Provided text:
┄┄┄┄┄┄┄┄┄┄

Well, Dish sent me the replacement 811, I hooked it up and so far (3 days & counting), there have been no smart card errors (005) nor have there been any "No Info" glitches...


----------



## skidog

I have never had all the problems other people had been having with their 811's until P3.80 now I get the no info quite often, and it loses signal quite a bit, and it's not because of bad weather. So this release may have helped alot of people but it certainly did'nt help everyone.


----------



## khearrean

khearrean said:


> Well, Dish sent me the replacement 811, I hooked it up and so far (3 days & counting), there have been no smart card errors (005) nor have there been any "No Info" glitches...


Well, I spoke too soon. I switched over to SAT today from OTA and there it was, the "No Info" glitch was back. And just when I thought the replacement 811 had fixed the problem....I give up!!

Ken


----------



## skidog

When I was watching Prison Break on Monday it lost signal three times, it gets it back in like ten seconds but still, it never used to do that.


----------



## tonyp56

Problem that I've been having. I don't know if this bug was there before 380 or after--haven't really been messing with OTA channels lately, but when I go to my ota channels, and if I directly punch in, channel up or down, and or use the guide, between my OTA locals, my receiver locks up and reboots. Which wouldn't be such a horrible thing, except that it takes it 3 or so minutes to completly reboot. 

I've pulled the plug and waited, I've held in the power button for ten seconds, I've rescan my OTA channels, and I don't have them in any favorite list. Yet this problem continues. I can select 1 OTA channel, but if I try to select a different local--by any of the means listed above, the 811 freezes, then reboots. I can however--so far at least--go from OTA channel to SAT channel no problem.

Any ideas?


----------



## khearrean

I reported here a few days ago that the "No Info" problem had happened again since my 811 was replaced. Well, last night I again had the "Smart Card Error 005" which now to me means that the problem was not in the receiver. At this point I am back to where I was before the 811 was replaced and the same problems are taking place in this unit too ("No Info" glitch & Smart card error). I don't know what is left for me to do...
I realize I can upgrade to the 211, but I am hearing there are still problems with it plus it will cost me an add'l $49.95 upgrade fee plus to keep my same level of programming (Dish Everything + HD pack + Voom), I'll have to upgrade to the Platinum pack & pay add'l for that. Any way I go, it will cost me more money which I just can't see as being fair. I have been with Dish for 10+ years and hate to switch carriers, but I'm running out of options....

Ken


----------



## khearrean

I wanted to provide an update to my originally reported "smart card error 005" and the "No Info" problems. Dish authorized a Field Service Manager to come out yesterday to check out these problems. He did not even have to check anything saying he already knew how to correct the issues. He removed/eliminated my DP-21 switch altogether and replaced my Dish Pro LNB with a Dish PRO+ saying it was the latest and greatest. He told me they had been having problems with the DP-21 and apparently the Dish PRO+ has it's own built-in switch which is a part of the LNB.

┄┄┄┄┄┄┄┄┄┄

Record extracts:
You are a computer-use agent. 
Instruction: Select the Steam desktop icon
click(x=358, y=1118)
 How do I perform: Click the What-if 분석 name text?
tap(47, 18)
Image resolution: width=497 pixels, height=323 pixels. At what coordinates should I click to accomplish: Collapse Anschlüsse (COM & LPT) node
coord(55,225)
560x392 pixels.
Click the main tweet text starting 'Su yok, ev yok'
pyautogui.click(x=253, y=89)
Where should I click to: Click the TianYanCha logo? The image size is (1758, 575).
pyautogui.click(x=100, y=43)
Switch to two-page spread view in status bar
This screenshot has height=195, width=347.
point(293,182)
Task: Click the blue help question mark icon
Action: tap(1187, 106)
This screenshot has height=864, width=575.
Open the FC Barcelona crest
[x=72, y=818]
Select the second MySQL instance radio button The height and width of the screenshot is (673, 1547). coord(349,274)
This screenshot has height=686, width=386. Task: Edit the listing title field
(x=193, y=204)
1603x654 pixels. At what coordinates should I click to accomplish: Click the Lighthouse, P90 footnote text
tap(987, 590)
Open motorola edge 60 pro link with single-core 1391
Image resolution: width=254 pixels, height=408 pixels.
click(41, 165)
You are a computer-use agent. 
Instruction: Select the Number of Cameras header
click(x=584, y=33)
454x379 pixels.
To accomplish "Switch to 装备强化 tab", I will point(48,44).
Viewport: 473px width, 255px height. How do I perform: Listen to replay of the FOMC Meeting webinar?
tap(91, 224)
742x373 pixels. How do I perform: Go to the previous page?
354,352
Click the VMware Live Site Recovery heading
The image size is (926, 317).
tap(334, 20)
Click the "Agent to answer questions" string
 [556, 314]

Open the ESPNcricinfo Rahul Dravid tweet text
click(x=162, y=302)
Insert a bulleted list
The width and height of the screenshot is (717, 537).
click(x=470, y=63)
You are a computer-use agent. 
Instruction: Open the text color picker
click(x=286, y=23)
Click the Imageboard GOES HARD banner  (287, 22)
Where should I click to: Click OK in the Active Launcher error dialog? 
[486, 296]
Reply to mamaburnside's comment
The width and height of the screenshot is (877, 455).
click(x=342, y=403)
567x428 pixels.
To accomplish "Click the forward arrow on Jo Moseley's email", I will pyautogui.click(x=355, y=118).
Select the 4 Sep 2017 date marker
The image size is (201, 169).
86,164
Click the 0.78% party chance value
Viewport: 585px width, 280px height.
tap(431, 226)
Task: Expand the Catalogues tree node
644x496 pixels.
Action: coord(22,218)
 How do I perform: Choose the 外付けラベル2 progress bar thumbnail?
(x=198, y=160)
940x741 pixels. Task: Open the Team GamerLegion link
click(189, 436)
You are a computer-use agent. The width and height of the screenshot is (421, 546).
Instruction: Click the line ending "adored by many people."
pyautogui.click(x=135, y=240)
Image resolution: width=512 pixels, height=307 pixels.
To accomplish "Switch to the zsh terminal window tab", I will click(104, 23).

┄┄┄┄┄┄┄┄┄┄

Work instructions:
A - Answer these questions using the forum thread:
(i) How long does tonyp56 say the receiver takes to completely reboot?
(ii) What upgrade fee does khearrean say moving to the 211 would cost?
(iii) What did the Field Service Manager remove and what did he replace?
B - Write out the passage of the forum thread from "Well, I spoke" up to and including "to do that.".

Results by task:
A -
(i) 3 or so minutes.
(ii) An additional $49.95.
(iii) He removed the DP-21 switch altogether and replaced the Dish Pro LNB with a Dish PRO+.

B -
Well, I spoke too soon. I switched over to SAT today from OTA and there it was, the "No Info" glitch was back. And just when I thought the replacement 811 had fixed the problem....I give up!!

Ken


----------



## skidog

When I was watching Prison Break on Monday it lost signal three times, it gets it back in like ten seconds but still, it never used to do that.